SNAPSHOT

Photos: When the US last had diplomatic relations with Cuba

Today, the US and Cuban governments will re-open their embassies in each other’s countries, formally establishing diplomatic relations that have waned since the 1959 Cuban revolution and subsequent US embargo.

This diplomacy—and the economic connections many hope will follow—could help bring new prosperity to the Cuban people, and new opportunities for US travelers and businesses. We’ve traced these developments in four stories on Havana’s hot housing market, it’s burgeoning private sector, and boisterous art scene, in an attempt to figure out how the island might—or might not—change.

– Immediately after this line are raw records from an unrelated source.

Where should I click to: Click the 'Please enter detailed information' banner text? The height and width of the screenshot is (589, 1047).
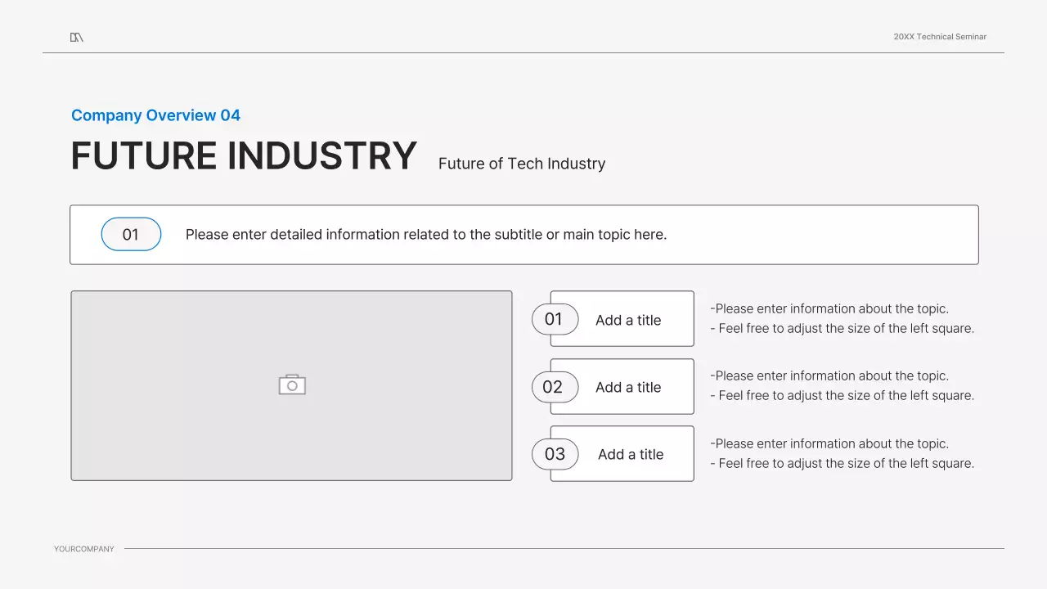426,235
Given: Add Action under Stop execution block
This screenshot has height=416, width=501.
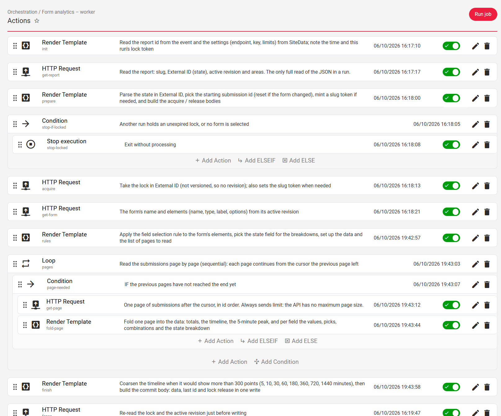Looking at the screenshot, I should pyautogui.click(x=213, y=161).
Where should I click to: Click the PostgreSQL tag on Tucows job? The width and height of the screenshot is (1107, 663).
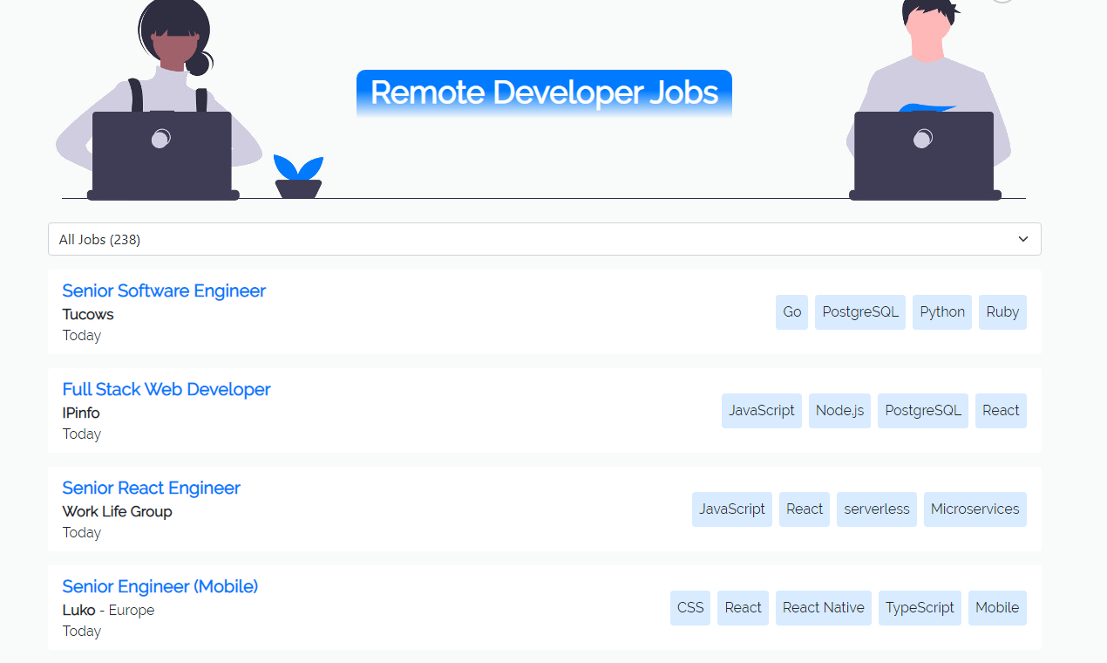(859, 311)
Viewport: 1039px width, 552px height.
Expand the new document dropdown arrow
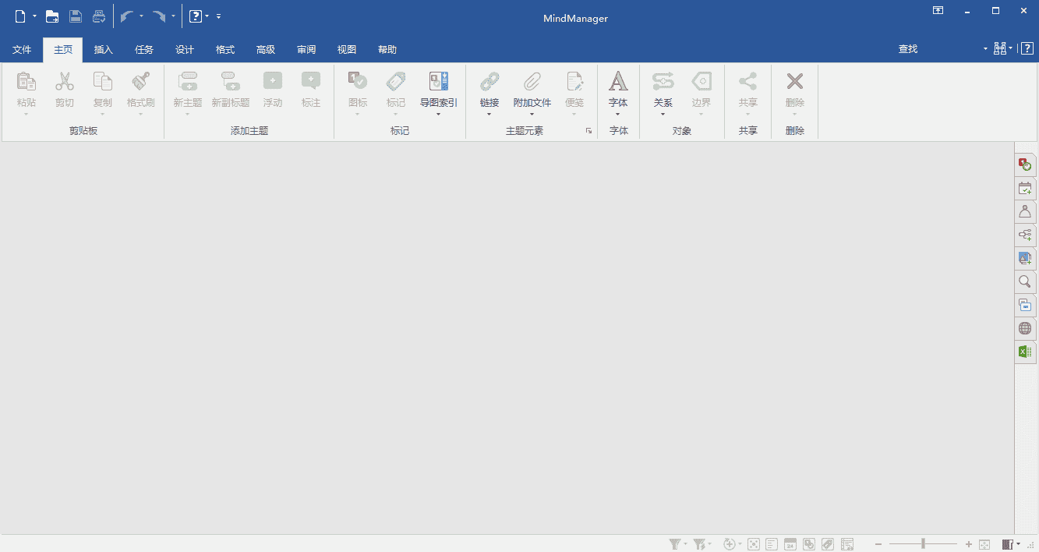pos(35,16)
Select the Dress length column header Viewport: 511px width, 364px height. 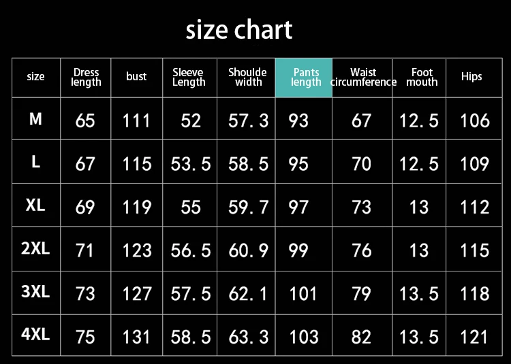[86, 78]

The US cut ties with Cuba in 1961. Today, we’ll look back at the six decades prior to that to see what relations used to be like—and how they brought us to today.

Remember the Maine

Lifeboats rescue surviving crewmen of the wrecked USS Maine after an underground explosion destroyed the battleship on the night of Feb. 15 as it was anchored in the Havana harbor, Cuba, in 1898. About 260 U.S. Naval personnel were killed in the explosion. The sinking of the U.S. warship was a catalyst for the outbreak of the Spanish-American War and the U.S. officially waged war on April 25.
Rescuers bring surviving crew off the wrecked battleship USS Maine. (AP Photo)

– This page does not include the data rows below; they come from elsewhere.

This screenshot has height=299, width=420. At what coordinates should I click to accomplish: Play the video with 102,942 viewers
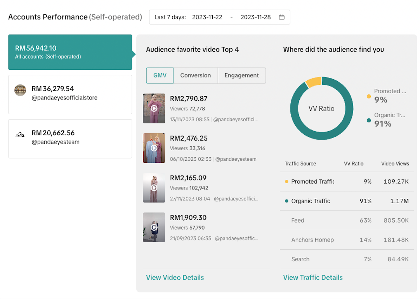[154, 188]
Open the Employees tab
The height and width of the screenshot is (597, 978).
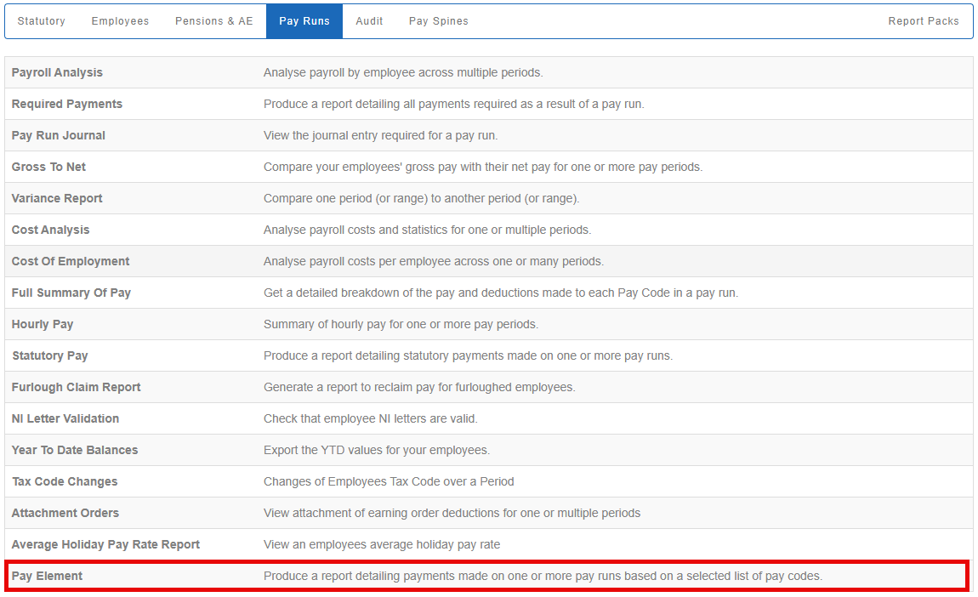pos(120,21)
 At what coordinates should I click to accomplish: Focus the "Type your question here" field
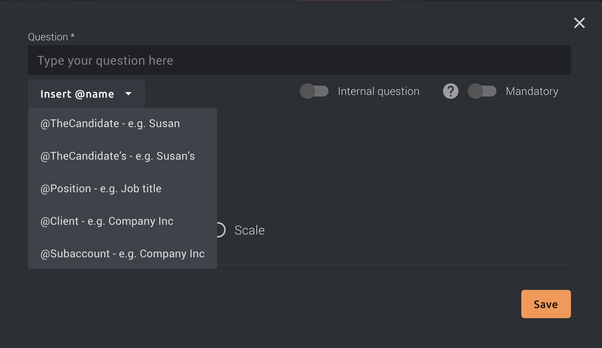click(x=299, y=60)
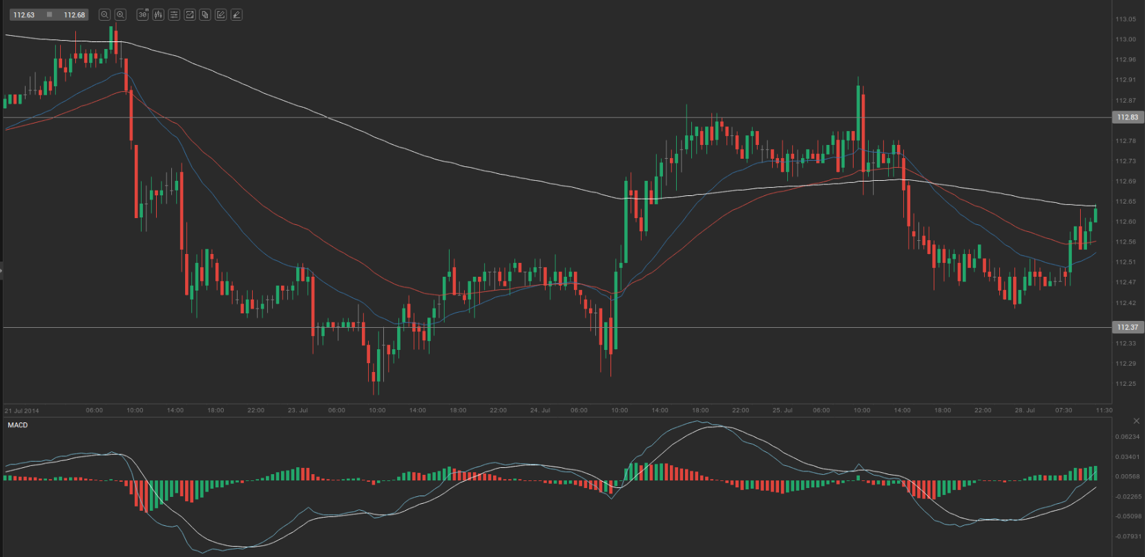Viewport: 1145px width, 557px height.
Task: Open the indicator settings sliders icon
Action: [174, 14]
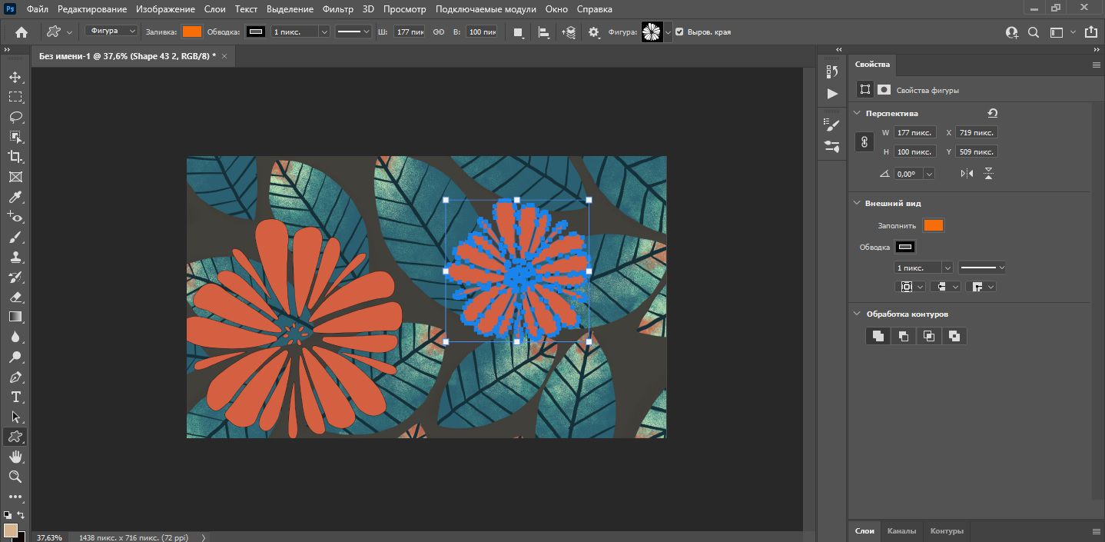The width and height of the screenshot is (1105, 542).
Task: Toggle the width-height link in Properties
Action: point(864,142)
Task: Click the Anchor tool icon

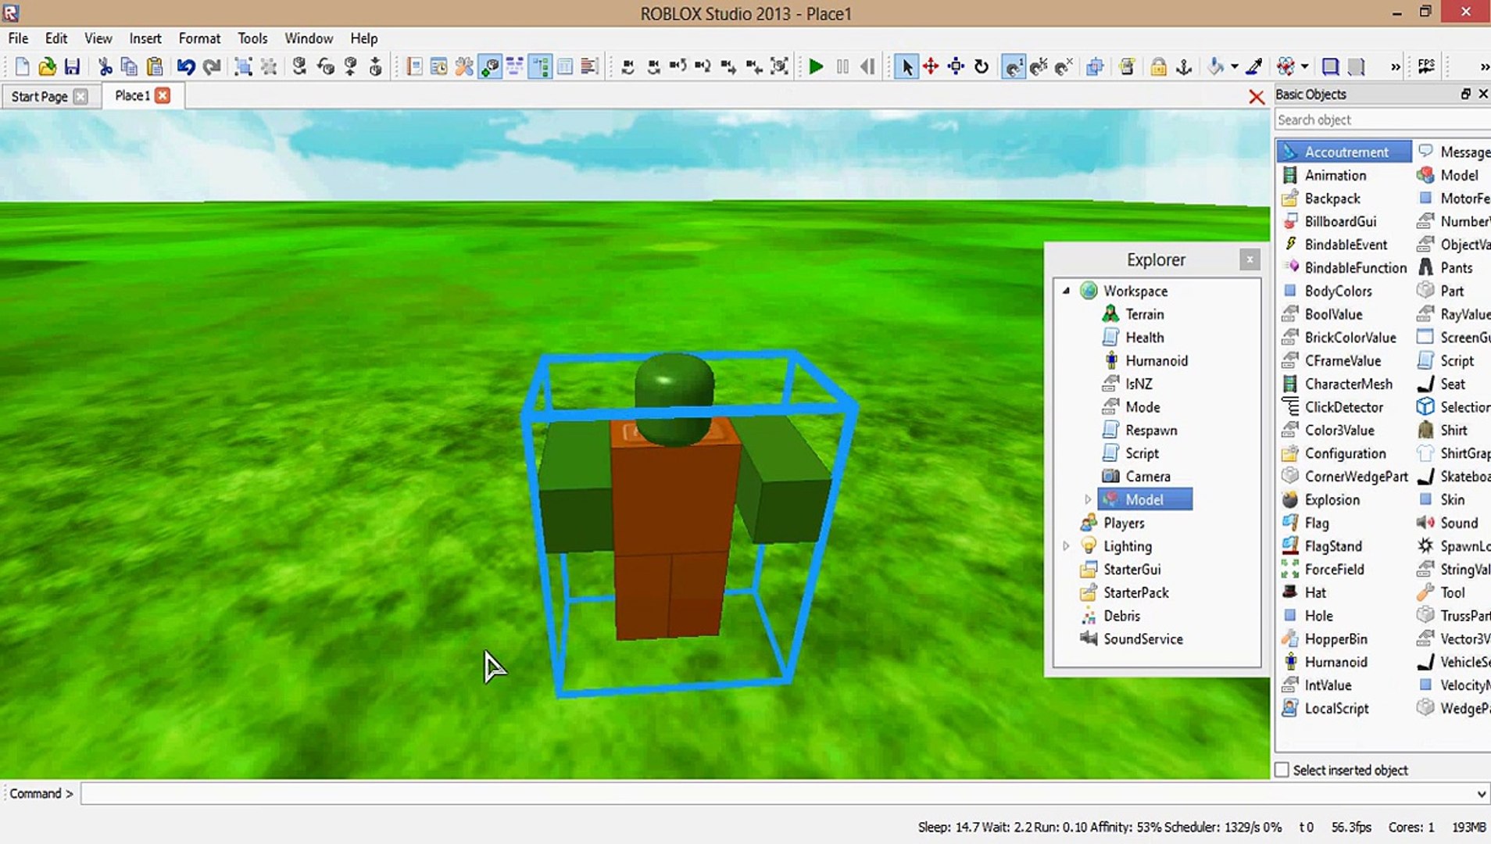Action: 1184,67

When the USS Maine exploded in Havana harbor in 1898—likely due to an accident, though the cause has never been firmly established—it provided the excuse for the US to intervene in Cuba’s uprising against Spanish colonial authorities. The US helped oust the Spaniards, but replaced them as a colonial overlord and then as an overweening patron of client governments.

The friendly skies

"The American Clipper," a four-motored, 45-passenger Sikorsky amphibious plane, is seen as it rests on Cienfuegos Bay, Cuba, Nov. 20, 1931 after its maiden voyage from Miami to Cuba. The Clipper was piloted by Charles Lindbergh.
The American Clipper in Cienfuegos, Cuba, 1931. (AP Photo)

Charles Lindbergh flew the American Clipper, an amphibious plane that could carry 45 passengers, on its first journey from Miami to Cuba in 1931. When prohibition drove alcohol consumption underground in 1918, Cuba became a major tourist destination for Americans looking for a drink. And when prohibition ended in 1933, Cuba’s momentum as a global tourist mecca continued apace.

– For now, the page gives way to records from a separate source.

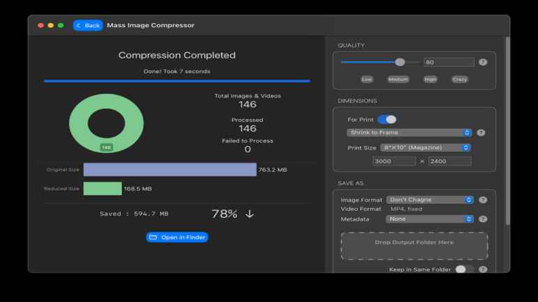Click the help icon for Metadata
538x302 pixels.
click(483, 218)
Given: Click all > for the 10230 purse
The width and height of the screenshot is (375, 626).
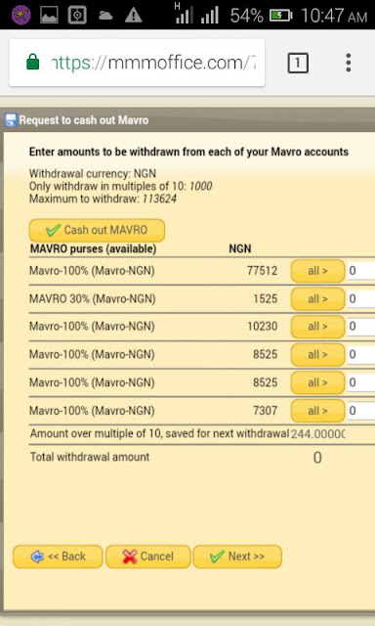Looking at the screenshot, I should pos(317,327).
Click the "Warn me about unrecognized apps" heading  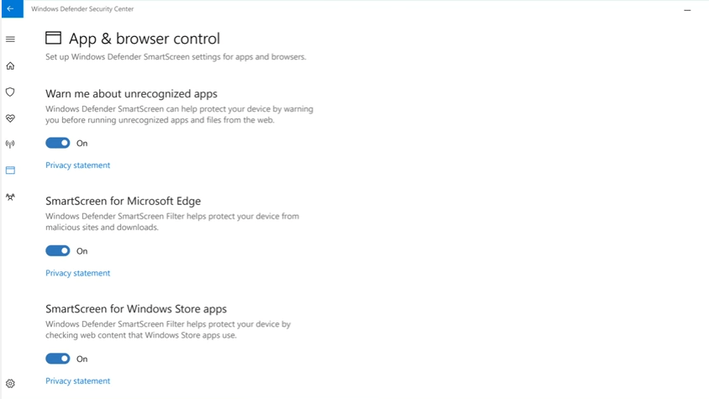point(131,94)
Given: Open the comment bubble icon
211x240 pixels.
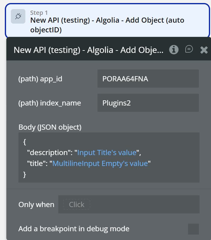Looking at the screenshot, I should [x=189, y=49].
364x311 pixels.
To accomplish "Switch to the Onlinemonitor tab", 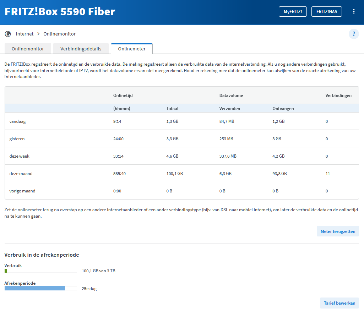I will pos(28,49).

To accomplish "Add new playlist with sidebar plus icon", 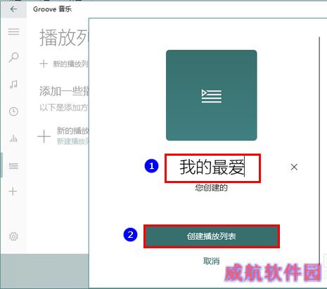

There’s always a revolutionary

Sergeant Fulgencio Batista, center, hand on belt, who overnight has become the center of activity in the latest Cuban trouble, is shown Sept. 7, 1933. From his place as top sergeant in the Cuban Army he took the title of "Revolutionary Chief of Armed Forces" in the uprising which caused the downfall of the de Cespedes government.
Then-Sergeant Fulgencio Batista, with his hand on his belt, during the 1933 Cuban uprising. (AP Photo)

The man with his hand on his belt is Sergeant Fulgencio Batista, who led a rebellion that ousted the Cuban government. Batista, a US ally, would run the Cuban military as a strongman behind a series of puppet presidents before himself becoming president in 1940.

Papa

Author Ernest Hemingway, left, is shown with his wife Martha Gellhorn and Elicio Author Ernest Hemingway, left, is shown with his wife Martha Gellhorn and Elicio Arguelles at a live pigeon shoot in Havana, Cuba, Feb. 9, 1942.
 at a live pigeon shoot in Havana, Cuba, Feb. 9, 1942.
Ernest Hemingway, his wife Martha Gellhorn, and Elicio Arguelles at at Havana pigeon shoot. (AP Photo)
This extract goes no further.